AUFGABEN –
• 1. Prüfe, ob die folgenden Aussagen mit dem Interview zur Solarförderung übereinstimmen: (a) Die staatliche Vergütung beträgt aktuell gut 10 Cent pro Kilowattstunde. (b) Kleine Hausanlagen kommen schon heute ohne Förderung aus. (c) Die Einspeisevergütungen bringen verlässliche Einnahmen über 20 Jahre. Antworte jeweils mit Ja oder Nein und zitiere die entscheidenden Worte wörtlich.
• 2. Tausche im Interview zur Solarförderung „Banken“ gegen „Sparkassen“ aus. Gib dann den Abschnitt zwischen „Es würde bedeuten, dass“ und „von 20 Jahren.“ einschließlich wieder.
• 3. Wofür wird laut dem Interview zur Solarförderung die Energie von Solaranlagen auf Kühlhäusern verwendet?

VORLIEGENDER TEXT –
Herr Pöter, die Politik diskutiert einen Förderstopp für neue Solaranlagen. Was würde das für Häuslebesitzer bedeuten?
Es würde bedeuten, dass für neue Anlagen die staatlich garantierte Einspeisevergütung, die die Solarstromerzeuger pro erzeugter Einheit Energie bekommen, wegfällt. Die Wirtschaftlichkeit der Anlagen würde dadurch rapide sinken. Der Neubau von Solaranlagen auf Einfamilienhäusern und Gewerbedächern ist in Gefahr.
Warum? Schon heute rentieren sich die Anlagen doch hauptsächlich über die Eigenstromerzeugung und nur in zweiter Linie über die Einspeisung von Strom ins allgemeine Netz...
Die staatlichen Vergütungen von aktuell gut 10 Cent pro Kilowattstunde sind immer noch wichtig. Etwa, wenn im Haushalt einfach nicht so viel Energie verbraucht werden kann, wie die Solaranlage liefert. Gerade jetzt im Sommer ist das öfter der Fall. Außerdem sind die Einspeisevergütungen entscheidend für die Kreditvergabe von Banken. Denn sie generieren verlässliche Einnahmen über die Dauer von 20 Jahren.
Solarstrom wird immer billiger. Bis wann ist eine Förderung für Solaranlagen überhaupt noch nötig?
Das kommt stark auf die Anlagengröße und –auslegung an. Erste große Freiflächenanlagen kommen schon heute ohne feste Einspeisevergütungen also ohne staatliche Förderung aus. Das gilt auch für Solaranlagen auf großen Gewerbedächern, deren Erzeugung direkt in den Eigenverbrauch fließt. Solaranlagen auf Kühlhäusern, deren Energie zur Kälteproduktion verwendet wird, sind so ein Fall. Kleine Hausanlagen haben aber andere Kostenstrukturen. Bei ihnen schlagen die steigenden Kosten für die Errichtung der Anlagen durch Handwerker stärker durch. Sie werden also noch eine Zeit lang auf Förderung angewiesen sein.

DATENAUSZUG –
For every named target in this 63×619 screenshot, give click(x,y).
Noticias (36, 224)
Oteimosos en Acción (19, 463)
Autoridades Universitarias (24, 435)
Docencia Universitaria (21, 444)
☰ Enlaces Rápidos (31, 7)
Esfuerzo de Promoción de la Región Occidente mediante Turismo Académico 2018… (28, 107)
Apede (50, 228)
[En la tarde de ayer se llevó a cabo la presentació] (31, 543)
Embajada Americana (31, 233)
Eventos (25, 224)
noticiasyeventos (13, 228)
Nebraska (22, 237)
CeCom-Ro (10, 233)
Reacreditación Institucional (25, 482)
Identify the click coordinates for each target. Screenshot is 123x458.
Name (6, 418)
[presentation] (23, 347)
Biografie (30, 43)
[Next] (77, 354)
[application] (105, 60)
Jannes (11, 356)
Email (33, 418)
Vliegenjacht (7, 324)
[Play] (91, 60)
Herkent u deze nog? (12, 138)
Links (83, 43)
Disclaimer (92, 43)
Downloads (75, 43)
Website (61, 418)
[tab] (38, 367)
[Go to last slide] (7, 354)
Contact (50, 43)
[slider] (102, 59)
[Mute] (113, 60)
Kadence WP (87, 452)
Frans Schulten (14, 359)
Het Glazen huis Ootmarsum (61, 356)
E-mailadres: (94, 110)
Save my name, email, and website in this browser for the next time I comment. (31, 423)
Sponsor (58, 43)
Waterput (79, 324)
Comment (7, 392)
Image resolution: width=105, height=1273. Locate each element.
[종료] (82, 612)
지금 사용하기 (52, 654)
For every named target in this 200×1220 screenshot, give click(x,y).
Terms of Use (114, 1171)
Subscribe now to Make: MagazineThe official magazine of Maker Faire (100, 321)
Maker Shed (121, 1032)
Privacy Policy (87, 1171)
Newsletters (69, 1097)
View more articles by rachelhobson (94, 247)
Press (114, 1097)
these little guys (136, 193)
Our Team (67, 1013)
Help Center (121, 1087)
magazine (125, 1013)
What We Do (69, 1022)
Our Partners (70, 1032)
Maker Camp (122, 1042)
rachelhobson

LÖSUNGEN –
• 1.
(a) Ja: „Die staatlichen Vergütungen von aktuell gut 10 Cent pro Kilowattstunde sind immer noch wichtig.“
(b) Nein: „Sie werden also noch eine Zeit lang auf Förderung angewiesen sein.“
(c) Ja: „Denn sie generieren verlässliche Einnahmen über die Dauer von 20 Jahren.“

• 2.
Es würde bedeuten, dass für neue Anlagen die staatlich garantierte Einspeisevergütung, die die Solarstromerzeuger pro erzeugter Einheit Energie bekommen, wegfällt. Die Wirtschaftlichkeit der Anlagen würde dadurch rapide sinken. Der Neubau von Solaranlagen auf Einfamilienhäusern und Gewerbedächern ist in Gefahr.
Warum? Schon heute rentieren sich die Anlagen doch hauptsächlich über die Eigenstromerzeugung und nur in zweiter Linie über die Einspeisung von Strom ins allgemeine Netz...
Die staatlichen Vergütungen von aktuell gut 10 Cent pro Kilowattstunde sind immer noch wichtig. Etwa, wenn im Haushalt einfach nicht so viel Energie verbraucht werden kann, wie die Solaranlage liefert. Gerade jetzt im Sommer ist das öfter der Fall. Außerdem sind die Einspeisevergütungen entscheidend für die Kreditvergabe von Sparkassen. Denn sie generieren verlässliche Einnahmen über die Dauer von 20 Jahren.

• 3. Sie wird zur Kälteproduktion verwendet.